Ferguson 6- Si alterna fra compiti difensivi e inserimenti negli spazio come al suo solito. Giocatore moderno e intelligente cerca di dare il proprio contributo in ogni fase di gioco e per poco non trova anche un rigore nella ripresa.
Medel 6- Mediano d’ordine con licenza di scalare al centro dei due centrali difensivi per far ripartire l’azione. dal 64’ Schouten 6 Il solito lavoro oscuro in mezzo al campo.
Orsolini 6,5- Il più attivo e vivace di tutto il Bologna, l’uomo che crea le migliori occasioni della gara sul fronte rossoblù andando anche vicino al pari. Con Posch si trova a grande agio e scambia spesso con lui per creare superiorità. In qualche occasione potrebbe scegliere un’altra giocata, ma non si arrende fino all’ultimo ed è il migliore in campo nella squadra di Motta.
Dominguez 5,5- Trequartista atipico, che si abbassa e si allarga alla ricerca del pallone. Sempre nel vivo dell’azione, ma non altrettanto preciso e lucido nel passaggio per innescare i compagni. Soprattutto nel finale sembra accusare molta stanchezza mentale.
Soriano 5- Non è un esterno, ma si adatta al ruolo cercando di dare equilibrio in mezzo al campo. Si accentra spesso lasciando il compito di affondare a Lykogiannis, ma non riesce a incidere. Dal 56° Aebischer 5,5- Con lui il Bologna appare un po' più equilibrato, ma anche lo svizzero non riesce a incidere in una posizione che non è propriamente la sua
Arnautovic 6- Catalizzatore di palloni, il Bologna sa di potersi appoggiare sempre al suo centravanti e che con lui la palla è in cassaforte. Tanto gioco per la squadra con i soliti movimenti ad aprire la difesa per gli inserimenti dei compagni, ma ha pochi palloni utili da trasformare in rete.

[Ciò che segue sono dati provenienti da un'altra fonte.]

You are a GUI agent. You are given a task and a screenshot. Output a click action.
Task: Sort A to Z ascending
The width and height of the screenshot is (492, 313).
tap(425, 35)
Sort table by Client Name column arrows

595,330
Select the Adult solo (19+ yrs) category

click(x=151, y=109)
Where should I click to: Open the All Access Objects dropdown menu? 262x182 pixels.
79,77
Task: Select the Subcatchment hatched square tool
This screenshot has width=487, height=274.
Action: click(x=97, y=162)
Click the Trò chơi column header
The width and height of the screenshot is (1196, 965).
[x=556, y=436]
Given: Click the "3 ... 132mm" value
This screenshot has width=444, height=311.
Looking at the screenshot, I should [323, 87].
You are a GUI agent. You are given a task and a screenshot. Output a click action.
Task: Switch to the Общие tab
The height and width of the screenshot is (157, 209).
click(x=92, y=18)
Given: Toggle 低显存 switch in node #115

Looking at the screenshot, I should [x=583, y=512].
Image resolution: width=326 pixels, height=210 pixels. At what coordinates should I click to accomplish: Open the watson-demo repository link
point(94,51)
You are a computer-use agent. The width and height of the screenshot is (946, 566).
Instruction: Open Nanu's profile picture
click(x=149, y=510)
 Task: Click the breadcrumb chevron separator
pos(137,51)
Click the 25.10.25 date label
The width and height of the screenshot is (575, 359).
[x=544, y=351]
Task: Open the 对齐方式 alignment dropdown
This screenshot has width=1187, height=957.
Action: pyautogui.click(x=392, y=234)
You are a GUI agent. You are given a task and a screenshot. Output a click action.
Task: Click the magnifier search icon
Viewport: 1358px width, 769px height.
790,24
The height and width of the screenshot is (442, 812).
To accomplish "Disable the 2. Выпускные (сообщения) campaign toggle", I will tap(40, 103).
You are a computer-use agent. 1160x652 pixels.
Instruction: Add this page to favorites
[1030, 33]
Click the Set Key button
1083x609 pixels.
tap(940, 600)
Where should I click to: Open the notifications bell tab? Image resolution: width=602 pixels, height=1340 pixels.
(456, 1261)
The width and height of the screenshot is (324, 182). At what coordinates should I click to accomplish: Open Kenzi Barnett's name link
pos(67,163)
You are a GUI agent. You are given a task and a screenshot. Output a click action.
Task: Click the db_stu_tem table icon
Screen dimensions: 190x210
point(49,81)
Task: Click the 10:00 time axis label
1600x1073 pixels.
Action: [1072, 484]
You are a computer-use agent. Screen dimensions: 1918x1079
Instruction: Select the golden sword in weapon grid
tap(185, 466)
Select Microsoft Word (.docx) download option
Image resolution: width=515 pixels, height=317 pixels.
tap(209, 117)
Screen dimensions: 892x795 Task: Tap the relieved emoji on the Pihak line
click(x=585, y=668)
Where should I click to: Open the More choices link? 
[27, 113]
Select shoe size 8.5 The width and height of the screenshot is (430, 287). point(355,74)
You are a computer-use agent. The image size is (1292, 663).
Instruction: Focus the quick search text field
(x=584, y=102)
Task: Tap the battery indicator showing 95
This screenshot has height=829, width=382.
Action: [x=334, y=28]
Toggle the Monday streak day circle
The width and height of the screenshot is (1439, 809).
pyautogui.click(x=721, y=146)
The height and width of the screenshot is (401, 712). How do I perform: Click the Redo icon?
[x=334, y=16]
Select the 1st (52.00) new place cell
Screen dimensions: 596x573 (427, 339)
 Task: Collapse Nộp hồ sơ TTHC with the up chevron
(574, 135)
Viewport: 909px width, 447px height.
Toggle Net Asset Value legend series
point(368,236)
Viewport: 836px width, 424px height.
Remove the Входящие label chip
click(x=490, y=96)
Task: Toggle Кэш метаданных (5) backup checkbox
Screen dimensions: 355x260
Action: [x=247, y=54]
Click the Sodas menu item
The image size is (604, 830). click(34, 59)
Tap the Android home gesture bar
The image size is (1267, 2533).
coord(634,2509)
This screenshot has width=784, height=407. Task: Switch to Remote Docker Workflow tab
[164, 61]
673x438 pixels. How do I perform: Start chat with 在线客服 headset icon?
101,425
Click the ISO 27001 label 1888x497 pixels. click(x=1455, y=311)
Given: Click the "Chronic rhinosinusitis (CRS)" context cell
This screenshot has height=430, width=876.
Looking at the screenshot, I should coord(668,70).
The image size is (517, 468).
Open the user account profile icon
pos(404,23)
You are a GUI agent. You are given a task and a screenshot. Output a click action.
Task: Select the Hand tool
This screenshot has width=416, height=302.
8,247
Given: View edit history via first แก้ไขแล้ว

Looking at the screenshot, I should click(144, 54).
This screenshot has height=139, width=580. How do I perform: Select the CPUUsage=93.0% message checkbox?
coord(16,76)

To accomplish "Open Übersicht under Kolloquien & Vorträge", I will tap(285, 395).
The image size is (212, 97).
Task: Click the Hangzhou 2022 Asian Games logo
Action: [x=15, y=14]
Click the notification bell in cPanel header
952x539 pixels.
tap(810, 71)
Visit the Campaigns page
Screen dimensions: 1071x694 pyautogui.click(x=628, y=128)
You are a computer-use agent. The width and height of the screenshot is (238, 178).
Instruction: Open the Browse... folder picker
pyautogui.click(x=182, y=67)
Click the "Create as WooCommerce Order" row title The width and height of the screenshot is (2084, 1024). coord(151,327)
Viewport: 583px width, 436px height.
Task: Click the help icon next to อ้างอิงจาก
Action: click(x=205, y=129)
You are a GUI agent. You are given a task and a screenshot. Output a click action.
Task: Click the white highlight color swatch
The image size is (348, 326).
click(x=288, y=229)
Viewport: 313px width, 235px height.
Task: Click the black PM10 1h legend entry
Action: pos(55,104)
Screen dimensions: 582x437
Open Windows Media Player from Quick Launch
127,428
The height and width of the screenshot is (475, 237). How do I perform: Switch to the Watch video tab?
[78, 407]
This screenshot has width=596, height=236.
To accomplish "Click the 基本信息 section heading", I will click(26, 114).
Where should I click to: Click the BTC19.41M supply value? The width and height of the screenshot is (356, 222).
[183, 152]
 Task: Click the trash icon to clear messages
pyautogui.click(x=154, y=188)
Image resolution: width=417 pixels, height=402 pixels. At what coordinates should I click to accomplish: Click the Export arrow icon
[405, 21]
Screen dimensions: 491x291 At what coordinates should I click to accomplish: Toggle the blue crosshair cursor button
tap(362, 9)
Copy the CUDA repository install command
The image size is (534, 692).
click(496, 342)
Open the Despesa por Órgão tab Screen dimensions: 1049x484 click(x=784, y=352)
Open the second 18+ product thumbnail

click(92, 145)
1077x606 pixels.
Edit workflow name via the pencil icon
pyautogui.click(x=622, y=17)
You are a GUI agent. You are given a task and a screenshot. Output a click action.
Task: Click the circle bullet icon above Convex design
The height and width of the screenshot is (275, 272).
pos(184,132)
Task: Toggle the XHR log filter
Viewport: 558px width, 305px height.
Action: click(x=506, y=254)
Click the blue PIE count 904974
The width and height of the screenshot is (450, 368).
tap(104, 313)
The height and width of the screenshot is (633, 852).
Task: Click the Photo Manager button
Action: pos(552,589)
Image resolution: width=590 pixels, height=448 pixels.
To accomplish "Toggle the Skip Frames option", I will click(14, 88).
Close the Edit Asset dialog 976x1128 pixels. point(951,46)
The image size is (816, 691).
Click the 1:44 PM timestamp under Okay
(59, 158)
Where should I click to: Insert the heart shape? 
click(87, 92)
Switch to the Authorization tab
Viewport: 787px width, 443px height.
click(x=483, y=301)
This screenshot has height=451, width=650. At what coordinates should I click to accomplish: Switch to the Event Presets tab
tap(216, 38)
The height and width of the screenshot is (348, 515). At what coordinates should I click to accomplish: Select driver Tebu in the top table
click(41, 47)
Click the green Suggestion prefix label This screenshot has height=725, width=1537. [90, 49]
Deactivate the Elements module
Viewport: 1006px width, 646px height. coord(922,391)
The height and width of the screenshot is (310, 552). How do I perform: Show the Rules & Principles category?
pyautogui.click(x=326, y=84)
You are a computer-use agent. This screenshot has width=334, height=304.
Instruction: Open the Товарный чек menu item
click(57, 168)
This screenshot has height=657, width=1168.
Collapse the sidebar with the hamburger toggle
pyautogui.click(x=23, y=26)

Thiago Motta 6- La sua squadra paga un errore difensivo in occasione del rigore che decide la gara e un primo tempo un po' troppo timido. Nella ripresa la squadra gioca d’autorità contro la Roma, ha il predominio in campo anche se non riesce a trovare il gol che varrebbe un meritato pari. Dal mercato serve qualche rinforzo sulle corsie laterali, specialmente a sinistra, dove ancora l’italo-brasiliano non ha trovato l’uomo giusto per il suo gioco.